For the records below, output each line exactly as it appears, from the first through the line with "ADA (356, 2237)".

(Dataset entries)
· · · · · · ·

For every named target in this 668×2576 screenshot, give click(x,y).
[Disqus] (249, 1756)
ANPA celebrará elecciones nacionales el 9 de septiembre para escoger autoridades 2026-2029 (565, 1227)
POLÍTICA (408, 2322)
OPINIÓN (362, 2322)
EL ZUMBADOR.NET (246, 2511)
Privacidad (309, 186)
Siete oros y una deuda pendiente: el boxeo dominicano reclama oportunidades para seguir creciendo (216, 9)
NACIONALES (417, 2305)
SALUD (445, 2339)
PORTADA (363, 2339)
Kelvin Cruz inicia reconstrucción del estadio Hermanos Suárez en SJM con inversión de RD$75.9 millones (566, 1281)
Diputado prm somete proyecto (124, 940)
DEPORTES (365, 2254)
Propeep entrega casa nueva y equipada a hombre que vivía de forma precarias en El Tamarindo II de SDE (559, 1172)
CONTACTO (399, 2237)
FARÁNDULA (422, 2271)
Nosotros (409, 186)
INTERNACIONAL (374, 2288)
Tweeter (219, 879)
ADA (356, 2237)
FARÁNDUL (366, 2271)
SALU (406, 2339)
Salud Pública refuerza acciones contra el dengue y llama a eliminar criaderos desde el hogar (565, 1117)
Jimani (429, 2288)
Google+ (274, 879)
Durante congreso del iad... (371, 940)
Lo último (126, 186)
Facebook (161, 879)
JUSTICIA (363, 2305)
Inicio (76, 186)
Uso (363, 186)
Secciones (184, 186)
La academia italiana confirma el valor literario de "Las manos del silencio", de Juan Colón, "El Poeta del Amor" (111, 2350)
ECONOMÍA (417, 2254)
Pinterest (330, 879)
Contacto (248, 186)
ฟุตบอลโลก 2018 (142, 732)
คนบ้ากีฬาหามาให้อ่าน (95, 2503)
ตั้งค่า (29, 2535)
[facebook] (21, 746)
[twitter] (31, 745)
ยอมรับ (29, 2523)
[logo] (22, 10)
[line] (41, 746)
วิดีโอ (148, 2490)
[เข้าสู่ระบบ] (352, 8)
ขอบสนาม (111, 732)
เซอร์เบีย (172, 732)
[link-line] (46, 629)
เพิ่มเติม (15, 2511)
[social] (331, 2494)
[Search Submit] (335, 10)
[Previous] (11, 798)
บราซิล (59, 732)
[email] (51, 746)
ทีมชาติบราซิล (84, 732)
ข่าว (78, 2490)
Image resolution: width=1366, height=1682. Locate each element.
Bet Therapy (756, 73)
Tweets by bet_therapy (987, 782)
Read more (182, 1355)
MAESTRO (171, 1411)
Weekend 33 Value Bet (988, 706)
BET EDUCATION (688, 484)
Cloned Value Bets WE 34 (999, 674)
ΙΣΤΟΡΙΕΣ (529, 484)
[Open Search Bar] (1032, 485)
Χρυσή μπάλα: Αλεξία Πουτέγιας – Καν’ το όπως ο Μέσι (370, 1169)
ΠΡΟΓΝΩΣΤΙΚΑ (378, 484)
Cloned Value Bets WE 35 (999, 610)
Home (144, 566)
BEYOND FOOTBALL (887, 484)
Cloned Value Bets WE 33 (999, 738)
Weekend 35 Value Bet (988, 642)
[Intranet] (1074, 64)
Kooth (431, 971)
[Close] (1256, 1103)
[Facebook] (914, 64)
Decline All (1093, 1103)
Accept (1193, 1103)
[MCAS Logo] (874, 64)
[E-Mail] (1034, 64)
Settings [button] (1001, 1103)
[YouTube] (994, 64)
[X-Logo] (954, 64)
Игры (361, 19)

· · · · · · ·

• **THE COMPLETED TASK**
For every named target in this 668×2576 screenshot, give click(x,y).
[Disqus] (249, 1756)
ANPA celebrará elecciones nacionales el 9 de septiembre para escoger autoridades 2026-2029 (565, 1227)
POLÍTICA (408, 2322)
OPINIÓN (362, 2322)
EL ZUMBADOR.NET (246, 2511)
Privacidad (309, 186)
Siete oros y una deuda pendiente: el boxeo dominicano reclama oportunidades para seguir creciendo (216, 9)
NACIONALES (417, 2305)
SALUD (445, 2339)
PORTADA (363, 2339)
Kelvin Cruz inicia reconstrucción del estadio Hermanos Suárez en SJM con inversión de RD$75.9 millones (566, 1281)
Diputado prm somete proyecto (124, 940)
DEPORTES (365, 2254)
Propeep entrega casa nueva y equipada a hombre que vivía de forma precarias en El Tamarindo II de SDE (559, 1172)
CONTACTO (399, 2237)
FARÁNDULA (422, 2271)
Nosotros (409, 186)
INTERNACIONAL (374, 2288)
Tweeter (219, 879)
ADA (356, 2237)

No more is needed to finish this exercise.